My figure, going out to n=1,000,000, is at:
https://theorie.ikp.physik.tu-darmstadt.de/~guymoore/luckycoin.ps
This paper was mentioned in the Riddler’s Lonesome King solution:
https://arxiv.org/pdf/1507.03805.pdf
Quoting from the first paragraph on p.2: “Suppose we have n coins, each of which lands heads up with probability p. Flip all the coins independently and throw out the coins that show heads. Repeat the procedure with the remaining coins until 0 or 1 coins are left. The probability of ending with 0 coins does not converge as n → ∞ and becomes asymptotically periodic and continuous on the log n scale [6, 11].”
Furthermore, cite 11 gives the limiting mean (assuming I’m reading it correctly) as -p / ln(1-p). In our case, that’s 1/ln(4) = 0.72134752044….
https://www.jstor.org/stable/2325134
Thanks! — I didn’t quite understand the approach of the paper you linked, but I played around with the equations a bit more and I found another way to arrive at the result. I added a new section to the blog post.
For a quick “derivation” of the limiting mean:
We can equivalently compute the probability that, if we flip the coins until they are all tails, there is a single coin that survives the longest. For a specific coin out of k total coins, the probability that it survived for n flips (i.e. got n heads followed by a tails) and was the longest surviving coin is:
(1/2)^(n+1) * (1 – (1/2)^(n))^(k – 1)
And so we have a closed form as an infinite sum:
p(k) = k * sum_(n = 1)^(infty) (1/2)^(n+1)* (1 – (1/2)^(n))^(k-1)

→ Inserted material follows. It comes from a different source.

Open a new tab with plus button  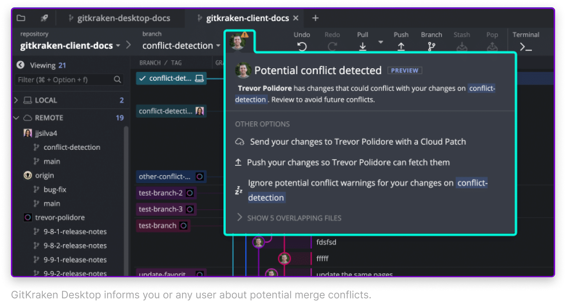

If we replace the sum with an integral, taking the limit as k -> infty gives the 1/ln(4) number referenced elsewhere.
Of course, “derivation” is in quotes because the “replacing the sum with an integral” part isn’t really justified.
Right — I saw a similar argument was posted by Allen Gu. I don’t think one can simply replace the sum by an integral.
I added a new section to my write-up, where I prove that the limiting periodic function is not a true sinusoid (but it’s very close), and its asymptotic average value is exactly $\frac{1}{2\log(2)}$.
I went out to 5M and found the same curve you did for the oscillating behaviour and a 1 + 1/n behaviour for the magnitude of the sine.
https://github.com/davidlewistoronto/riddler220218/blob/main/plots.pdf
I got Allen Gu’s formula for p_n with a generating functions approach: using the recurrence, we can prove that P(x) = sum ((1 – p_(n+2)) x^n / (n+2)!) satisfies 4P(2x) = (e^x – x – 1)/x^2 + P(x)e^x, and we let P(x) = Q(x)e^x/x^2 to get Q(2x) – Q(x) = e^(-2x) (e^x – x – 1). Now it is easy to find a power series solution and equate coefficients.
Consider S(N) = sum (2/n)*p_n from n=1 to N. Assuming p = lim(p_n) exists, by the harmonic series we should have S(N)/log(N) -> 2p. On the other hand, with the formula we have a telescoping series giving S(N) = sum (1 – (1 – 2^(-k))^N) from k = 0 to infinity. But for large N, the summand is essentially 1 for k < log_2(N) and essentially 0 for k > log_2(N). [Around k = log_2(N), the sequence will be approximately: …, 1 – 1/e^4, 1 – 1/e^2, 1 – 1/e, 1 – 1/e^(1/2), 1 – 1/e^(1/4), …] So the sum is close to log_2(N) and certainly we will have S(N)/log(N) -> 1/log(2).
Hence 2p = 1/log(2) so in some sense the limit of the average value of p_n is indeed 1/(2log(2)).